Viet Cong – Viet Cong

In welchem Interpol, Shellac und Neu! im Hexenkessel Unheil brauen

Women sind nicht mehr, Women sind jetzt Viet Cong. Genauer: Matt Flegel und Mike Wallace, ehemals Bassist/Sänger respektive Drummer der Art Rock Band Women, schlagen mit ihrer neuen Combo Wellen. Danny Christiansen und Chad VanGaalen-Gitarrist Scott Munro komplettieren die Band. Nach einer „tour only cassette“ EP namens, helas!, Cassette haben die vier Kanadier ihr Debütalbum am Start. Und verdammt will ich sein, wenn das nicht auf Begeisterung seitens Hörern und Musikpresse stößt.

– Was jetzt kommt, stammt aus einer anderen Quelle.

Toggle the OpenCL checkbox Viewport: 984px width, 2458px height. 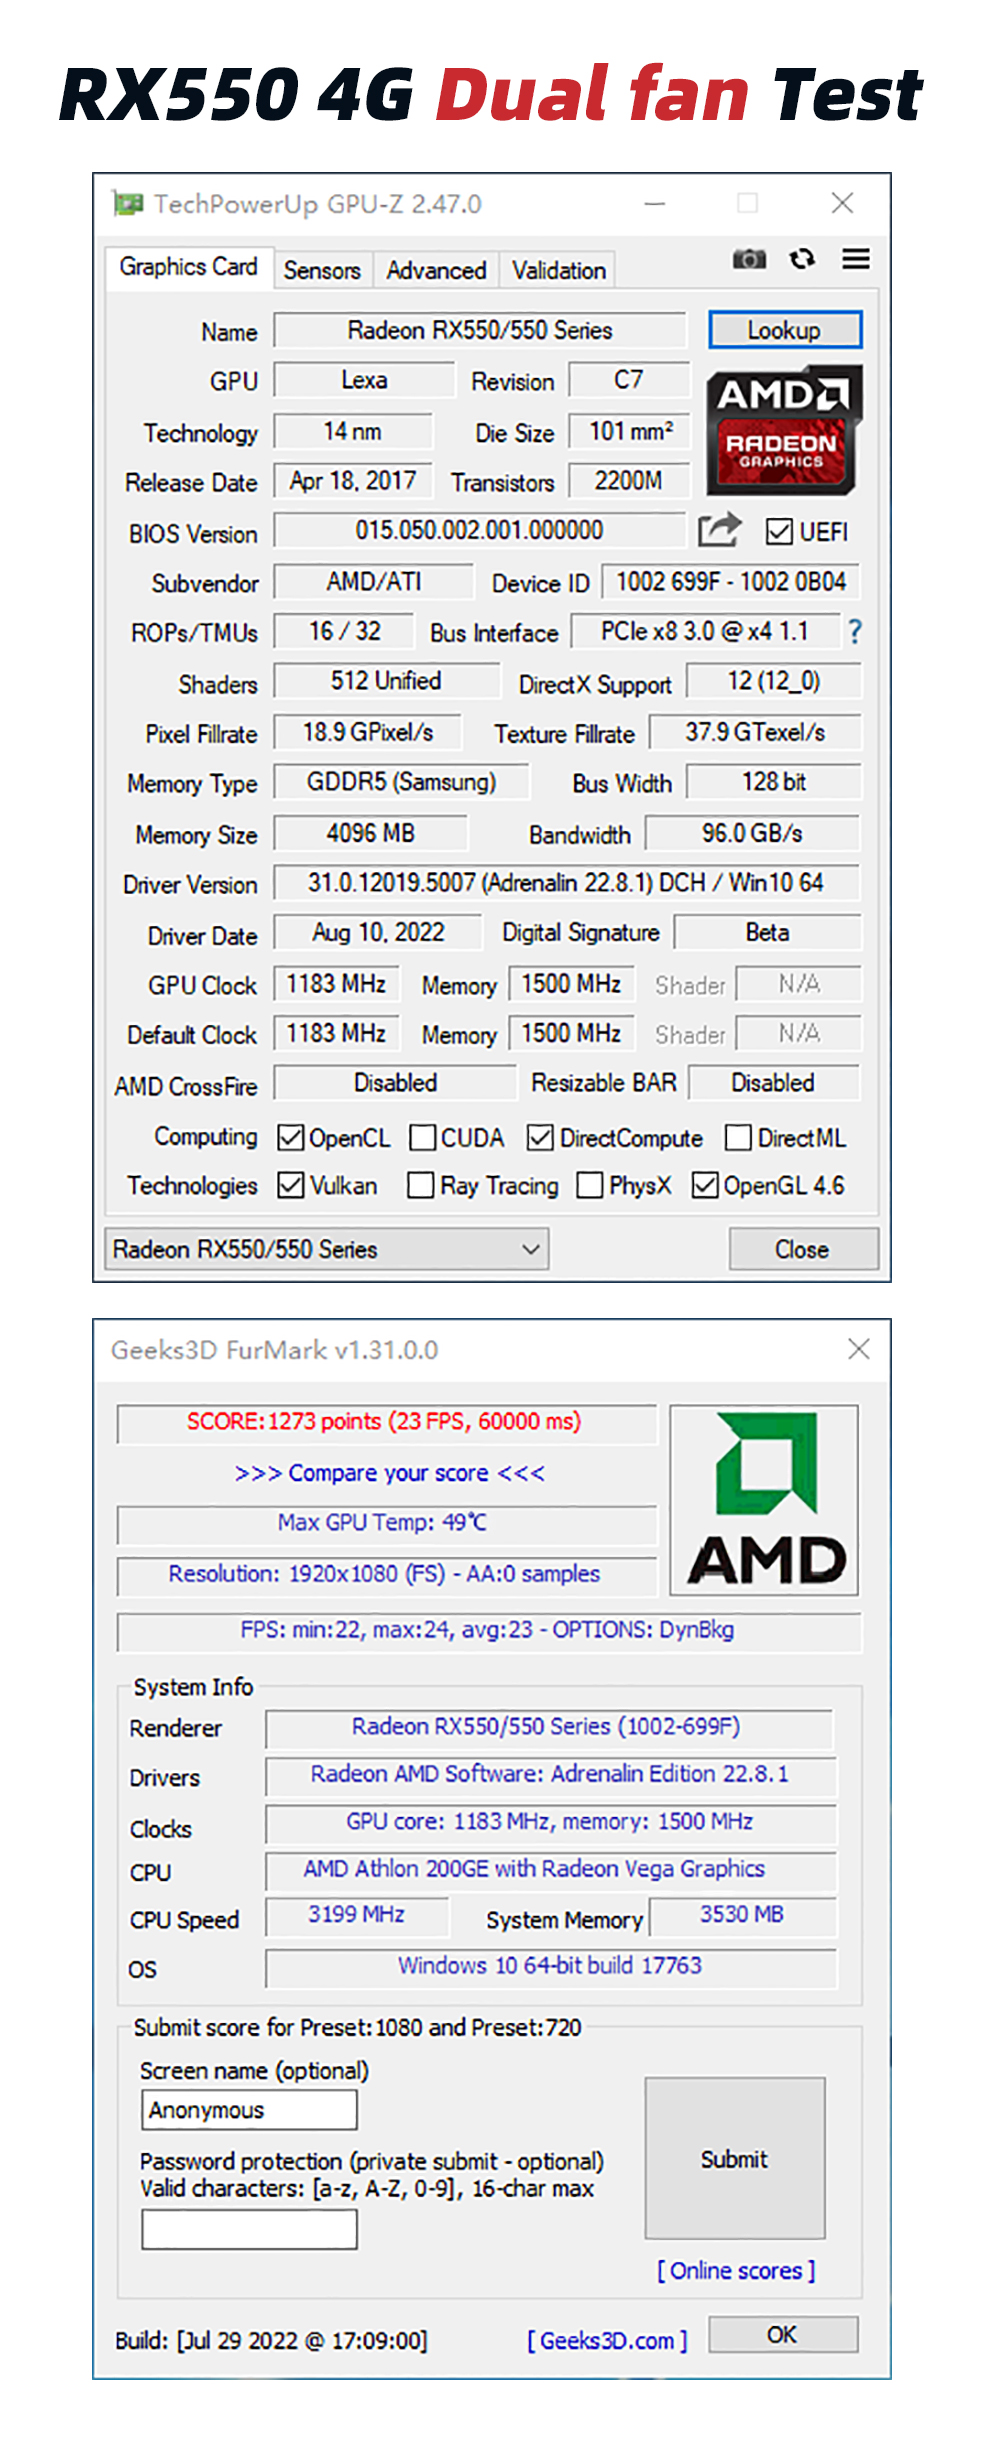coord(291,1138)
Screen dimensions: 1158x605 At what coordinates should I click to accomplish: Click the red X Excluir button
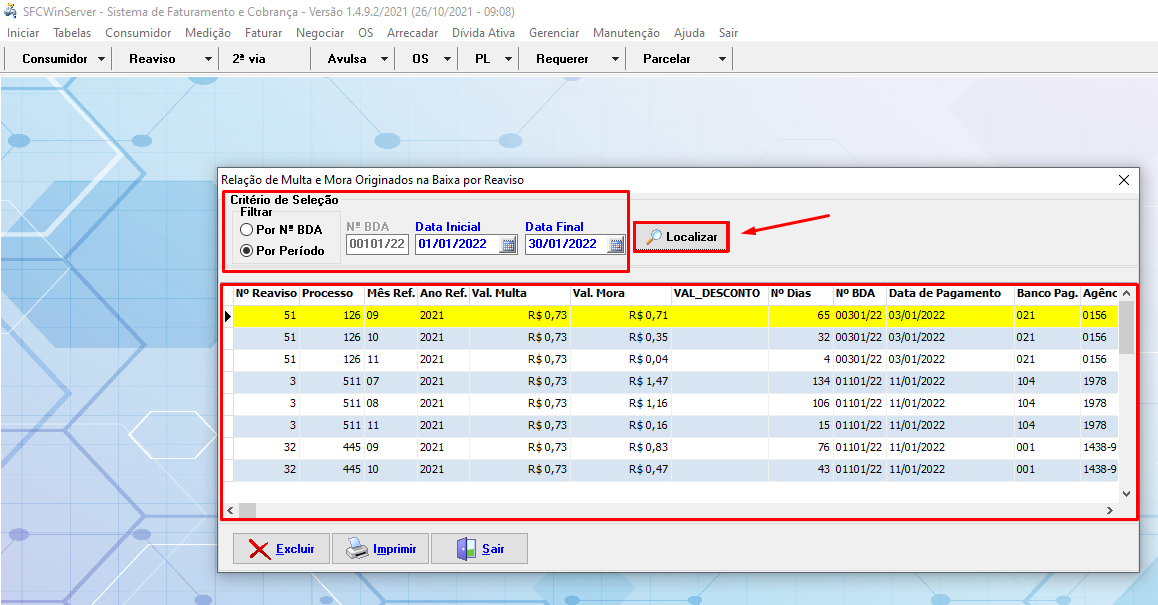click(x=282, y=549)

Während sich auf „Newspaper Spoons“ noch Lo-Fi Gerumpel und deklamatorischer Gesang finden und Orgeltöne hinter einem Gitarrensolo hervorkommen, wie die Sonne, die nach einem Herbststurm durch die Wolken bricht, ist der Rest von Viet Cong deutlich düsterer. Schon der nächste Song, „Pointless Experience“, ist vom Titel herab dermaßen in Post-Punk getränkt, dass Vergleiche sowohl mit Goth und Industrial als auch mit Interpol geschlagen werden können. Die Synths klingen wie zu oft in die Waschmaschine gesteckt, tragen aber trotzdem den Rhythmus über das Schlagzeug hinweg. Das wechselt sich effizient mit strengen Gitarren und krautigem Beat ab. Überhaupt ist Munro und Christiansen das Wellenförmige und Liquide am Sound der Band zu verdanken, ein Sound, der an sich schon überragend ist.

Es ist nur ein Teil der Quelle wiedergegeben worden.